Le site d’investigation The Intercept, en partenariat avec le journal italien La Repubblica, a enquêté sur les frappes de drones menées en Libye par l’armée américaine. Il a pour ce faire recoupé les données compilées par l’organisation indépendante Bureau of Investigative Journalism et les indications recueillies auprès de sources au sein de l’armée de l’air américaine, de l’AFRICOM (Commandement des États-Unis pour l’Afrique) et du ministère américain de la Défense.
Au terme de cette enquête, The Intercept met en lumière trois informations principales :
- La Libye a été l’une des principales cibles des frappes de drones américaines.
- Le pays “a servi de laboratoire pour de nouvelles tactiques et la génération suivante de drones de combat”.
- Les attaques de drones et leurs victimes civiles sont difficiles à recenser, pour trois raisons principales : les différentes sources fournissent des chiffres différents ; ces frappes surviennent dans des zones difficilement accessibles à la presse ; elles sont menées dans un climat de secret.
Le laboratoire libyen
Les frappes américaines ont commencé avec l’intervention occidentale qui a conduit au renversement et à l’assassinat de Muammar Kadhafi, en 2011. “Après la chute de Kadhafi et sa mort le 20 octobre 2011, la Libye a sombré dans le chaos et l’insécurité due aux milices, ce qui a permis à des groupes terroristes de prospérer et à l’organisation État islamique de s’emparer de Syrte, sur la côte de la Méditerranée”,rappelle The Intercept.
Après plusieurs années d’activité limitée, l’implication de l’armée a connu une accélération à l’été 2016 pour déloger Daech de Syrte, à la demande du gouvernement de Faiez Sarraj (l’une des forces qui revendiquent la légitimité sur le territoire libyen). Dans une interview au Corriere della Sera, le Premier ministre Sarraj affirmait n’avoir demandé que des frappes “chirurgicales, sur un laps de temps et un périmètre limités”.
En réalité, d’après Chris Woods de l’organisme Airwars, qui recense les frappes aériennes,
Syrte [a été visée] par [environ] 300 frappes de drones en à peine cinq mois. C’est un rythme terrible, par rapport au déploiement de drones dans d’autres conflits où les États-Unis sont impliqués.”

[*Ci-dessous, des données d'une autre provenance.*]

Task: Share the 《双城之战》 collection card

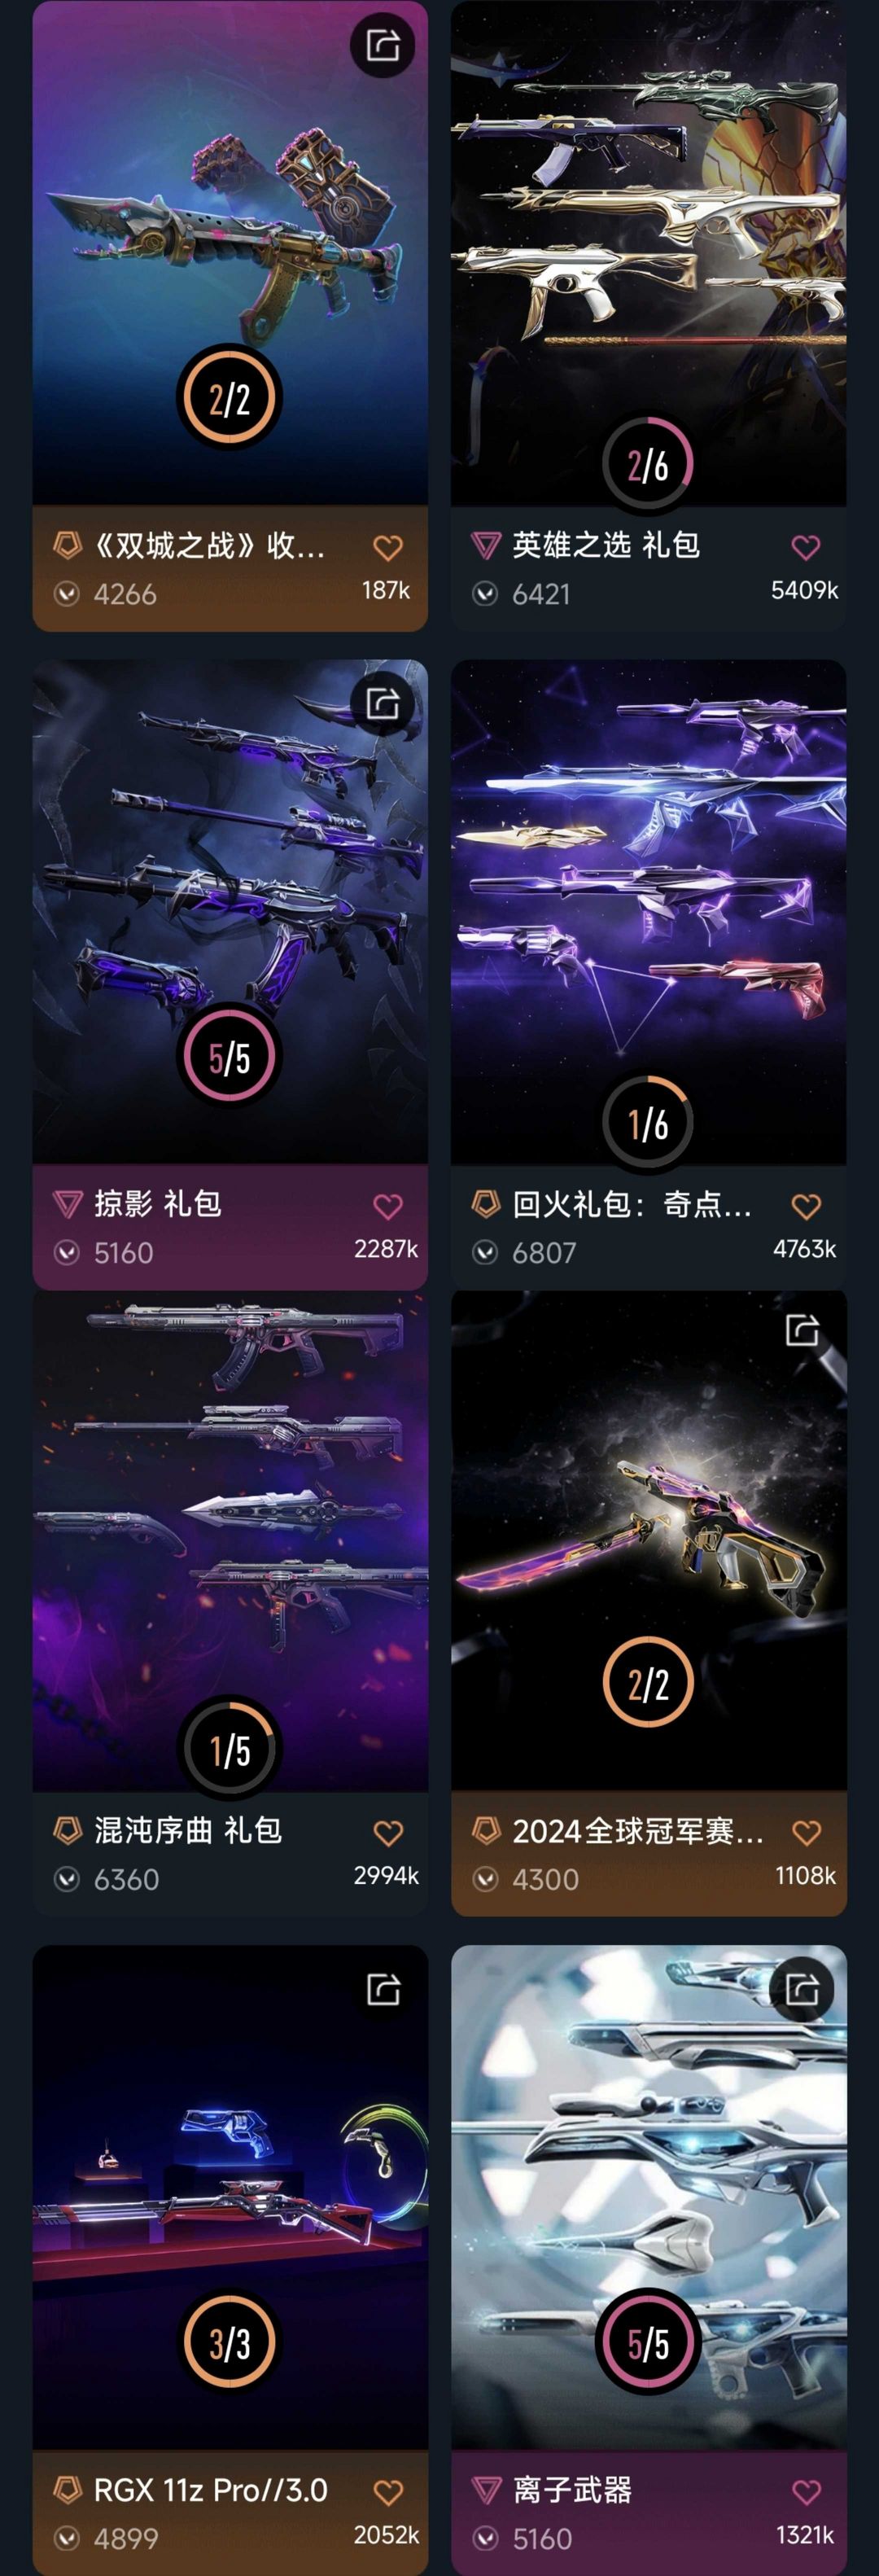Action: [383, 45]

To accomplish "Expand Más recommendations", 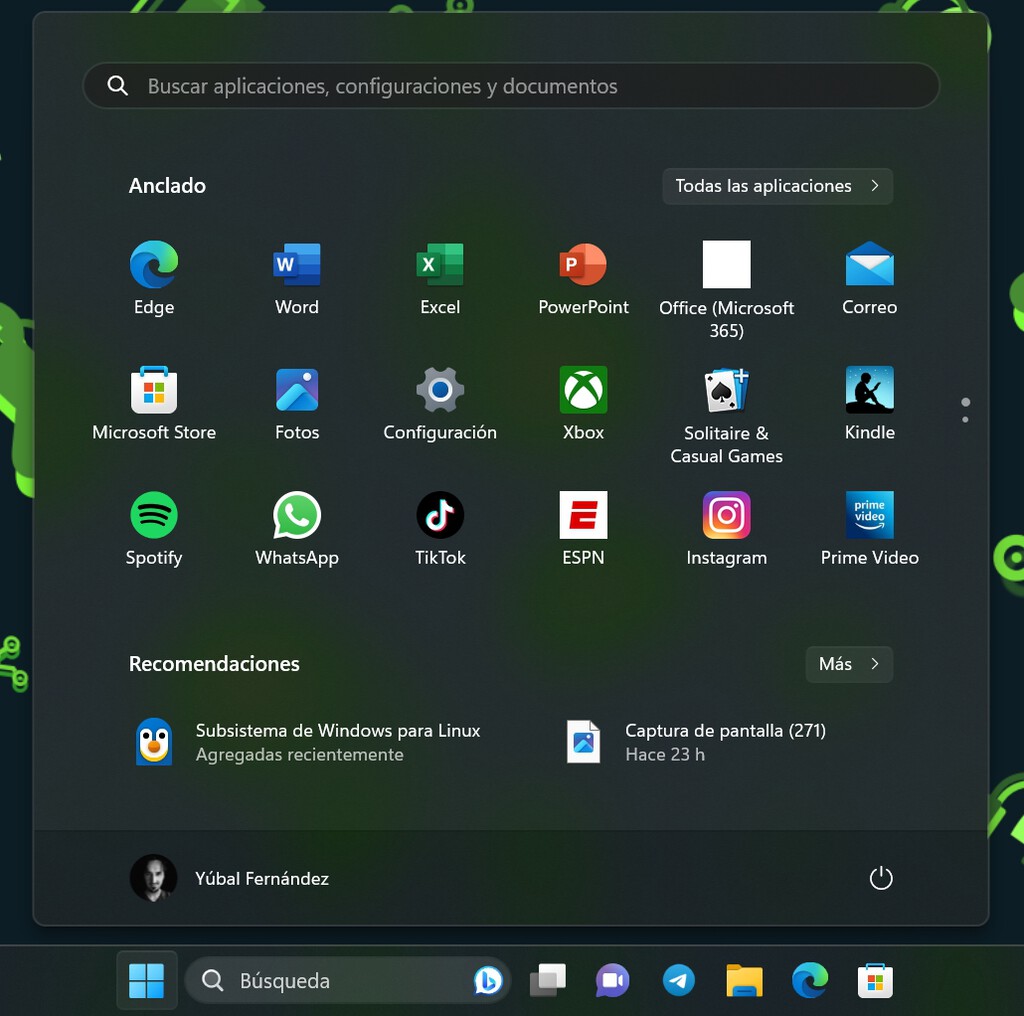I will coord(848,664).
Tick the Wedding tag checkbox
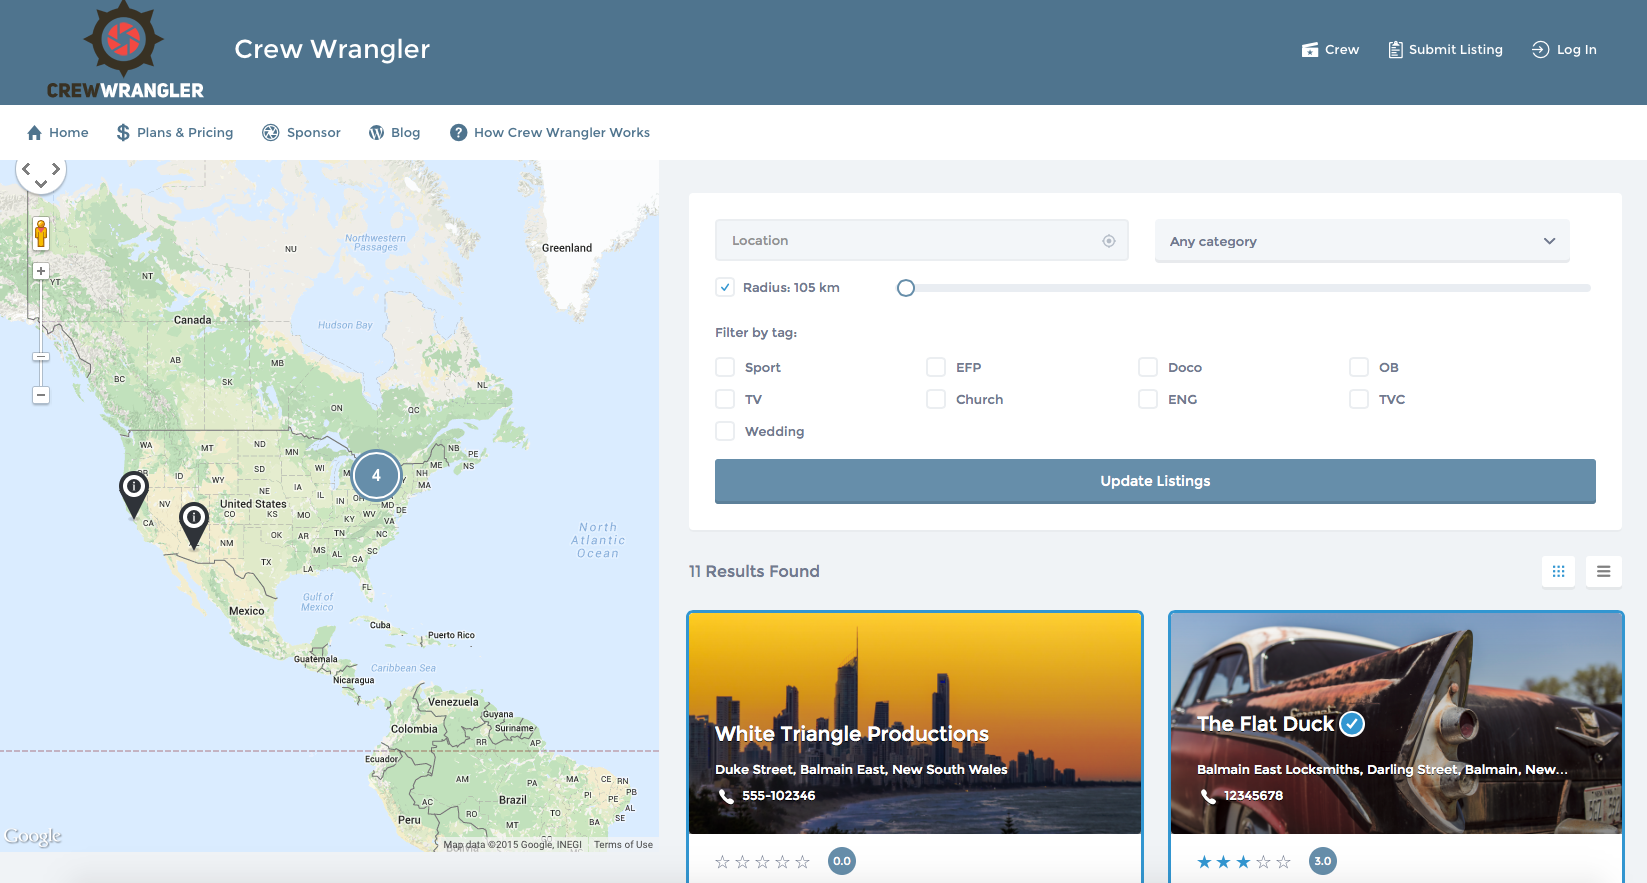Image resolution: width=1647 pixels, height=883 pixels. [725, 431]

“Le recours aux drones à Syrte a été plus intense qu’en Irak et en Syrie sur une période comparable”, précise le journal. Qui souligne :
Syrte a servi de terrain d’essai pour de nouveaux concepts du combat en zone urbaine à l’aide de plusieurs drones qui opèrent en synchronisation avec des forces locales et des unités spéciales américaines.”
Une communication opaque
Depuis 2012, trois factions libyennes et quatre pays étrangers ont mené au moins 2 158 frappes en Libye, écrit encore The Intercept. “Des centaines de civils ont été tués par tous les belligérants dans le conflit extrêmement complexe qui a lieu en Libye, et personne n’en assume la responsabilité”, déclare Chris Woods, directeur d’Airwars, au magazine. Dans une analyse publiée le mois dernier, le ministère de la Défense prétend ainsi n’avoir trouvé “aucune information digne de foi sur des pertes civiles causées par les frappes américaines en Libye en 2017”.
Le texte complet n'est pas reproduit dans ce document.